Task to carry out | Reproduce the following material line for line, with no changes.

Data for this exercise |
────────

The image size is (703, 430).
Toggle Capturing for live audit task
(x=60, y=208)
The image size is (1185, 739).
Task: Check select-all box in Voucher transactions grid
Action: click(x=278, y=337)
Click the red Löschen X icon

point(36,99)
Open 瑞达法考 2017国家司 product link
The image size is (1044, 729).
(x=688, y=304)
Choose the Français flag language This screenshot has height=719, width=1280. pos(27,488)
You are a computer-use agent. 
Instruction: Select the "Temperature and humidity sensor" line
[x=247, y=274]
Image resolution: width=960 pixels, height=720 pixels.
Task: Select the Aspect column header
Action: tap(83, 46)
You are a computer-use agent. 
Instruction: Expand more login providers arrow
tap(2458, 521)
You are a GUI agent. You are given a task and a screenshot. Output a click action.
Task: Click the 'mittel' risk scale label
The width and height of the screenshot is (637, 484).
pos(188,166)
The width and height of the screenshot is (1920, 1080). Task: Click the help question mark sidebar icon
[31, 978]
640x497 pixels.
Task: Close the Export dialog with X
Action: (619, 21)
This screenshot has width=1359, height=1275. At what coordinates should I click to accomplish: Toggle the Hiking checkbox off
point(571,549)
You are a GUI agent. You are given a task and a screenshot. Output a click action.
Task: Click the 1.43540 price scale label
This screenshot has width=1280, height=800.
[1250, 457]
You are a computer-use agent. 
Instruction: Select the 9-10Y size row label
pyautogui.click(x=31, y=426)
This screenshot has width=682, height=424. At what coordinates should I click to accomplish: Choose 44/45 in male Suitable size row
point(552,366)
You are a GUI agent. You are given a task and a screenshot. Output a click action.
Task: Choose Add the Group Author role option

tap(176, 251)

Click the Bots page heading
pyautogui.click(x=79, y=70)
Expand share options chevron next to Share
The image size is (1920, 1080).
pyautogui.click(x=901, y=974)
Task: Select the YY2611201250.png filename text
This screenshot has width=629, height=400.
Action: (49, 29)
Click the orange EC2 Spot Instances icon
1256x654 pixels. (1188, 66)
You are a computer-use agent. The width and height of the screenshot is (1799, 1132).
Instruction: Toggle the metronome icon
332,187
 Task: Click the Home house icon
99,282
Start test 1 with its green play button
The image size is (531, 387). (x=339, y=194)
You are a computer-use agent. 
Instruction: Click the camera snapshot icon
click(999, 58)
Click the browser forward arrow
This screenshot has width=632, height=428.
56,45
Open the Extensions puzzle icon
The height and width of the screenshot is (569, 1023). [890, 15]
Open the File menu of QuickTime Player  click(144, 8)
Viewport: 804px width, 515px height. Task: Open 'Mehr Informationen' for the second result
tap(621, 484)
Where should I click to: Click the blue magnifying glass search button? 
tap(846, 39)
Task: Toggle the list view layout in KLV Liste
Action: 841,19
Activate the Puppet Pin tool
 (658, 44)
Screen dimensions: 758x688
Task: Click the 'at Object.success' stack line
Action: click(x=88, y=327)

────────

Result |
The image size is (703, 430).
Toggle Capturing for live audit task
(x=60, y=208)
The image size is (1185, 739).
Task: Check select-all box in Voucher transactions grid
Action: click(x=278, y=337)
Click the red Löschen X icon

point(36,99)
Open 瑞达法考 2017国家司 product link
The image size is (1044, 729).
(x=688, y=304)
Choose the Français flag language This screenshot has height=719, width=1280. pos(27,488)
You are a computer-use agent. 
Instruction: Select the "Temperature and humidity sensor" line
[x=247, y=274]
Image resolution: width=960 pixels, height=720 pixels.
Task: Select the Aspect column header
Action: tap(83, 46)
You are a computer-use agent. 
Instruction: Expand more login providers arrow
tap(2458, 521)
You are a GUI agent. You are given a task and a screenshot. Output a click action.
Task: Click the 'mittel' risk scale label
The width and height of the screenshot is (637, 484).
pos(188,166)
The width and height of the screenshot is (1920, 1080). Task: Click the help question mark sidebar icon
[31, 978]
640x497 pixels.
Task: Close the Export dialog with X
Action: (619, 21)
This screenshot has width=1359, height=1275. At what coordinates should I click to accomplish: Toggle the Hiking checkbox off
point(571,549)
You are a GUI agent. You are given a task and a screenshot. Output a click action.
Task: Click the 1.43540 price scale label
This screenshot has width=1280, height=800.
[1250, 457]
You are a computer-use agent. 
Instruction: Select the 9-10Y size row label
pyautogui.click(x=31, y=426)
This screenshot has width=682, height=424. At what coordinates should I click to accomplish: Choose 44/45 in male Suitable size row
point(552,366)
You are a GUI agent. You are given a task and a screenshot. Output a click action.
Task: Choose Add the Group Author role option

tap(176, 251)

Click the Bots page heading
pyautogui.click(x=79, y=70)
Expand share options chevron next to Share
The image size is (1920, 1080).
pyautogui.click(x=901, y=974)
Task: Select the YY2611201250.png filename text
This screenshot has width=629, height=400.
Action: (49, 29)
Click the orange EC2 Spot Instances icon
1256x654 pixels. (1188, 66)
You are a computer-use agent. The width and height of the screenshot is (1799, 1132).
Instruction: Toggle the metronome icon
332,187
 Task: Click the Home house icon
99,282
Start test 1 with its green play button
The image size is (531, 387). (x=339, y=194)
You are a computer-use agent. 
Instruction: Click the camera snapshot icon
click(999, 58)
Click the browser forward arrow
This screenshot has width=632, height=428.
56,45
Open the Extensions puzzle icon
The height and width of the screenshot is (569, 1023). [890, 15]
Open the File menu of QuickTime Player  click(144, 8)
Viewport: 804px width, 515px height. Task: Open 'Mehr Informationen' for the second result
tap(621, 484)
Where should I click to: Click the blue magnifying glass search button? 
tap(846, 39)
Task: Toggle the list view layout in KLV Liste
Action: 841,19
Activate the Puppet Pin tool
 (658, 44)
Screen dimensions: 758x688
Task: Click the 'at Object.success' stack line
Action: click(x=88, y=327)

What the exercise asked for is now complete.